Alle aufzuzählen würde euch zu sehr spoilern, deswegen wieder mein Rat, bitte lest dieses tolle Buch.

Themen im Buch:
Tegenbogenfamilien - vor allem wie diese ihre Familie leben. Für mich anfangs ein Tabu, so kommt es in diesem Buch total lebendig und echt herüber und nicht gestellt, was oft in ähnlichen Büchern der Fall sein kann.

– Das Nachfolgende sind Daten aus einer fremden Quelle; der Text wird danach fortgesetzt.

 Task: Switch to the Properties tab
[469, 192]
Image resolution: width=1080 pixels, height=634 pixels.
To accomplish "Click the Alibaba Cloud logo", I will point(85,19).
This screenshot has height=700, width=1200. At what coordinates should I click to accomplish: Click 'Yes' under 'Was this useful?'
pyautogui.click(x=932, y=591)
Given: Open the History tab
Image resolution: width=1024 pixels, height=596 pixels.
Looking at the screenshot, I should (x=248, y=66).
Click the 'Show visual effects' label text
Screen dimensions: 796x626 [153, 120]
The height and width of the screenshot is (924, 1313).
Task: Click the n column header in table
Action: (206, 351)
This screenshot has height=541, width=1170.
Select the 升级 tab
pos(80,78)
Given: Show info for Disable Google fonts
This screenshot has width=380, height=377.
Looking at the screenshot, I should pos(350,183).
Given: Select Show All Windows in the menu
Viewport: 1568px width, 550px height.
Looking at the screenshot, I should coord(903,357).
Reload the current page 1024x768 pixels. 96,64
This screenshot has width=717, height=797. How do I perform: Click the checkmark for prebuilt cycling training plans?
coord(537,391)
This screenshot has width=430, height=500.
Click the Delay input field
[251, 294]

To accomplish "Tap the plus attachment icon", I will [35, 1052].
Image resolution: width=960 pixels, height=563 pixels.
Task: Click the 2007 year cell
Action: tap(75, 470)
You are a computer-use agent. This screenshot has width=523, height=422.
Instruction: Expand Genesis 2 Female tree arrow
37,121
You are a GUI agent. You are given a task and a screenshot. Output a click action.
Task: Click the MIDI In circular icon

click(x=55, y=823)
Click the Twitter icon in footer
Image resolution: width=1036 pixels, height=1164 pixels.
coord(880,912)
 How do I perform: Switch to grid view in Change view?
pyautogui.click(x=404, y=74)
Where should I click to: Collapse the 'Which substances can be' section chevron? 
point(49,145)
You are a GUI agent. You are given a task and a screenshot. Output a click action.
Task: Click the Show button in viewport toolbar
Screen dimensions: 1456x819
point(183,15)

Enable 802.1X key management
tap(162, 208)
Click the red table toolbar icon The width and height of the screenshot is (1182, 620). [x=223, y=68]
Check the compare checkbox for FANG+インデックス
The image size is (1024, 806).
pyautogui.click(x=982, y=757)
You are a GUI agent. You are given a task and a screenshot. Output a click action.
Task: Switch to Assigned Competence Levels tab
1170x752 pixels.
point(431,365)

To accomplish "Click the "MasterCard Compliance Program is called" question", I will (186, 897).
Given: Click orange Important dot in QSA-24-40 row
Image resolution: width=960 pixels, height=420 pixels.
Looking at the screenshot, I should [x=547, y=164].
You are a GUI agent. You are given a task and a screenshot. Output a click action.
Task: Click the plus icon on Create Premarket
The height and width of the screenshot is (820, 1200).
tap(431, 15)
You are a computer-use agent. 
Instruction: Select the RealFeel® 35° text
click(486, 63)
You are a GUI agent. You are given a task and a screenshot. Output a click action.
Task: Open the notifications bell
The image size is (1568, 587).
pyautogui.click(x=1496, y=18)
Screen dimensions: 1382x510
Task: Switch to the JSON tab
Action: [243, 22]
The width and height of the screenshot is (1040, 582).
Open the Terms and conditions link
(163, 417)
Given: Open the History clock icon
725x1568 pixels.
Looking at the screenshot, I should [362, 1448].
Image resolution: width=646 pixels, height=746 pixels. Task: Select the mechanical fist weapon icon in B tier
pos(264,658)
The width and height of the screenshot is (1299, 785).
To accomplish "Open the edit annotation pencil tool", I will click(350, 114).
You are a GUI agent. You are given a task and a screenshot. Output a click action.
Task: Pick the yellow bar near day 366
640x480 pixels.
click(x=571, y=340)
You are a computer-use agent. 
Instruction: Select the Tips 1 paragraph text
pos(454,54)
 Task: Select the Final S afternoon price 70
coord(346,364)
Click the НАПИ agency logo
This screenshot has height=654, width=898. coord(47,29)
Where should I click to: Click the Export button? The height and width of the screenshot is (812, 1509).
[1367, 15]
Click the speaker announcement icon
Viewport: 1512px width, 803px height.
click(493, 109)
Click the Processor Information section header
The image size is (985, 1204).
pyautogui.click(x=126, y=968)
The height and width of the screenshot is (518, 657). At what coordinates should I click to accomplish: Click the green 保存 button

Aber auch wie man die Erste Liebe begreift, wie man mit den ersten Tagen umgehen kann, wie man mit Lehrern die gerne einfach nerven und wie man diese dennoch ehren kann, und wie man mit einem Leben das voller Turbulenzen ist umgeht, diese Themen findet ihr im Buch.
Und ganz ehrlich, jeder kennt es doch, wie man mit manchen Themen die das erste mal auftauchen umgehen sollte nicht immer einfach ist, und dennoch es schafft damit umzugehen, sei es mit Freunden oder mit sich alleine. Und gerade das erlebt Anouk immer wieder auf ganz besondere Weise und kann sich ziemlich gut damit auseinandersetzen und gibt damit dem jungen Leser wirklich Rat - jedoch auf spielerische Art.
Mobbing wird übrigens auch angesprochen, hier ist es mir jedoch zu leicht gelöst.

Bewertung:
Dieses Buch habe ich wirklich lieb gewonnen, denn es spielt mit der Sprache total schön und schafft mir richtig angenehme Lesestunden, ohne dass es gestellt oder unecht wirkt. Wer zugleich gerne ein Buch für Kinder ab 12 Jahren das die ersten brenzligen Themen bespricht weiter geben möchte, sollte dieses Buch im Auge behalten. Ich denke Anouk kann eine wirkliche Freundin, wenn auch nur für kurze Zeit, für die Kids sein. Jedoch würde ich sagen, das dieses Buch speziell ein Mädchenbuch ist.
Meine Sterne sind 5 von 5 Sternen. Obwohl ich einen Punkt wirklich kritisch gesehen habe, hat mich das Buch von sich überzeugen können.